Double slit experiment and pilot waves Why do almost all books on quantum start out with the double slit experiment and show how a single particle interferes with itself and say its a wave and particle when Yves Couder has shown on a macroscopic level that the phenomenon can be explained with pilot waves?
I am very disappointed that videos and all these books took something that de Broglie and Bohm could explain and turned the double slit experiment into something spooky. 
Is there something better to explain duality if it exists ?
 A: Indeed, it could be helpful conceptually if textbooks also mention the pilot wave theory of de Broglie and Bohm, which provides an example of how particles being guided by interfering waves can lead to interference patterns in the statistical distribution of particle positions. The experiments by Couder on droplets "walking" on water, which you mention, illustrate such a behaviour in a different physical context (here's a video on those experiments), though they are not described by the same equations and have nothing directly to do with quantum mechanics.
However, here are a few reasons why textbook authors might hesitate to bring up the pilot wave theory early on in the book:


*

*It is only one of many possible interpretations of quantum mechanics, and bringing it up early on in the book might then leave students confused (believing that the pilot wave interpretation is an integral part of QM)

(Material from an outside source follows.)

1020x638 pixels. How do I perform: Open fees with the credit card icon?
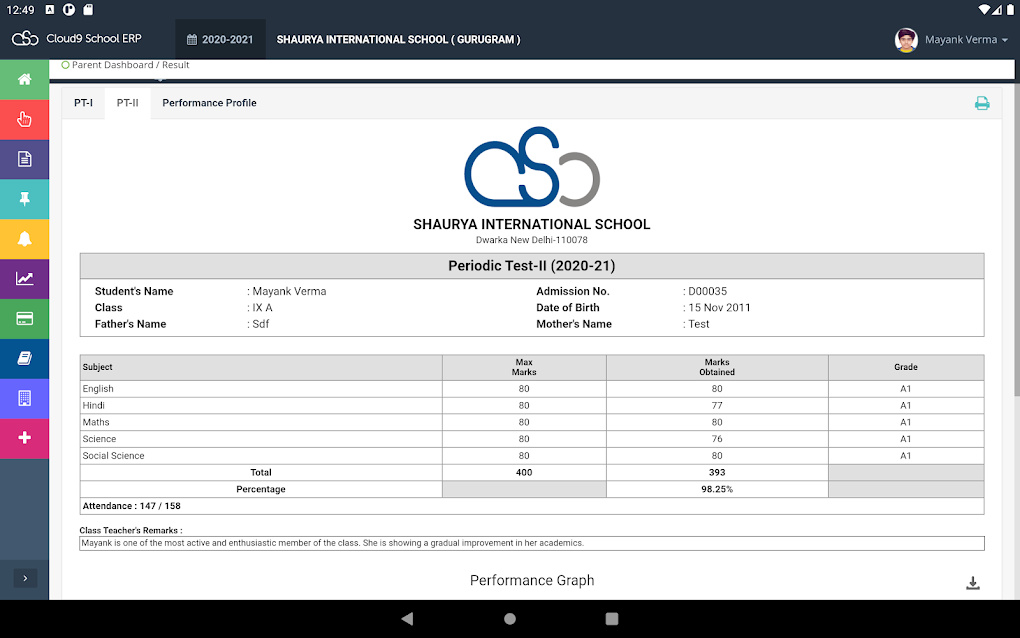[x=24, y=319]
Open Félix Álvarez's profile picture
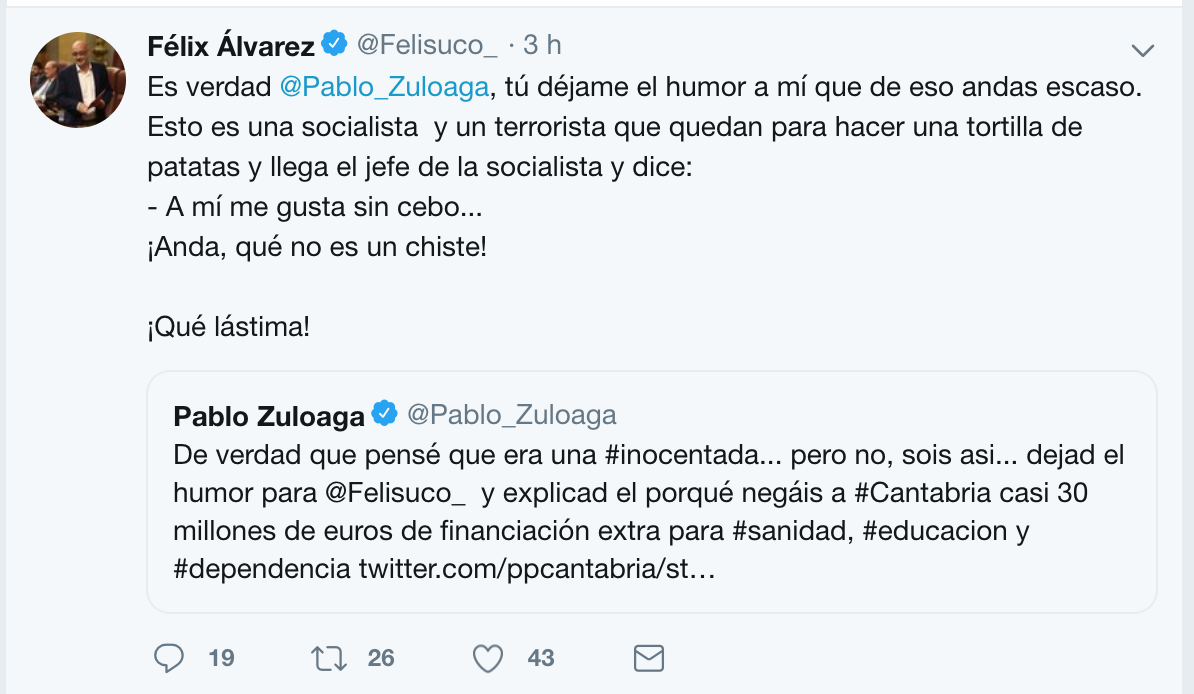Viewport: 1194px width, 694px height. (x=77, y=80)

*The trajectories themselves remain unobservable, so there are no predictions that are specific to the pilot wave theory which could be experimentally tested

*The description of many-particle systems requires trajectories that are guided by the rather abstract many-particle wavefunction (that depends on all particle-positions simultaneously), thereby making the theory nonlocal (as any hidden variable theory that correctly reproduces QM has to be, according to Bell's theorem)

*Up to now there seems to be no convincing relativistic extension (people are working on this)

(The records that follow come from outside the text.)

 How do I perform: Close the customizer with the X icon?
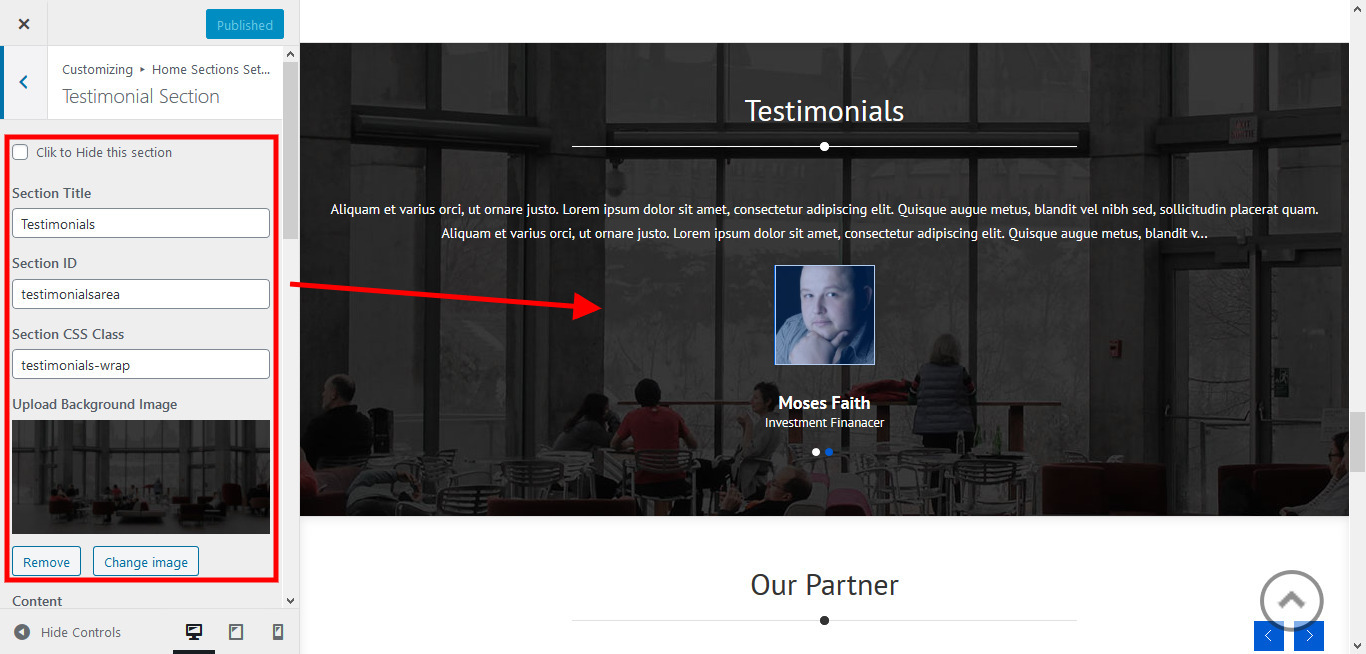(x=24, y=24)
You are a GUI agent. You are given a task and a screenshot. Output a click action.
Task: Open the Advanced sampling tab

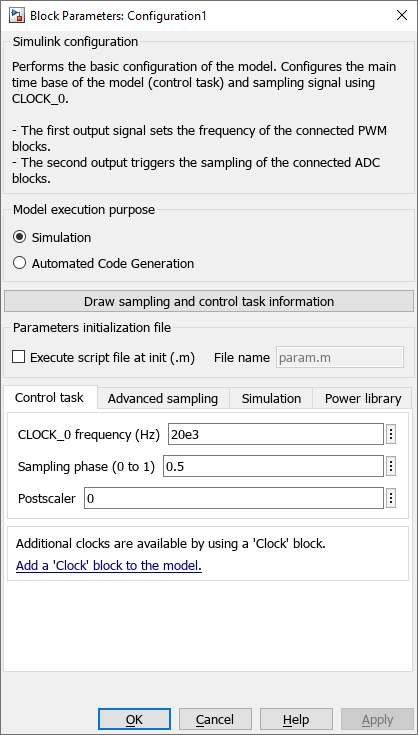[163, 398]
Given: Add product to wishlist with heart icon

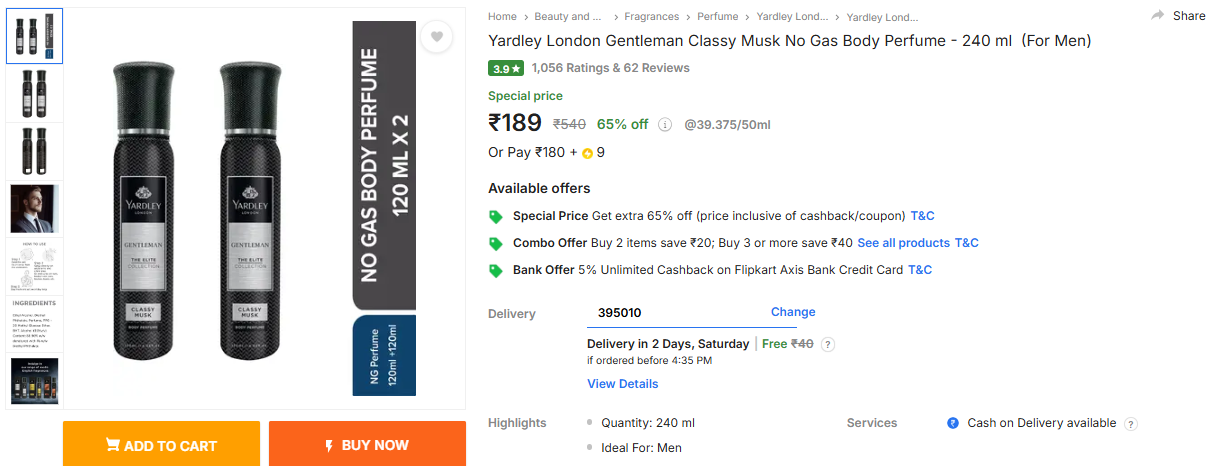Looking at the screenshot, I should click(x=436, y=37).
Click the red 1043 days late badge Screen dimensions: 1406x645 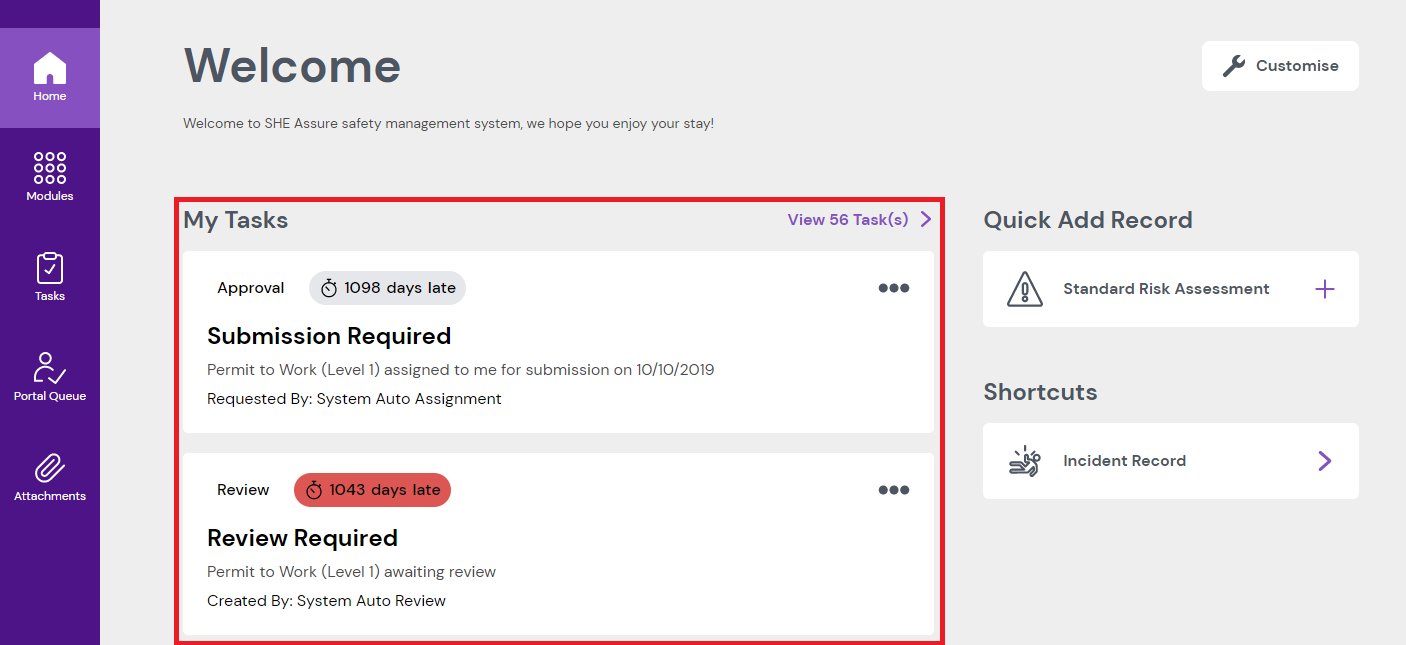pos(372,490)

*For me, one of the most striking problems of the pilot-wave theory is that it is unable to give the correct QM predictions if one allows for measurements on far-away particles to take place not simultaneously but at arbitrarily chosen slightly different times (in a relativistic setting, this would come about simply by doing simultaneous measurements in an arbitrarily chosen Lorentz frame). This is analyzed carefully in the article by Berndl, Duerr, Goldstein and Zhangi: http://arxiv.org/abs/quant-ph/9510027 In fact, it even applies to any trajectory-based hidden variable theory, not only the particular model advanced by de Broglie and Bohm.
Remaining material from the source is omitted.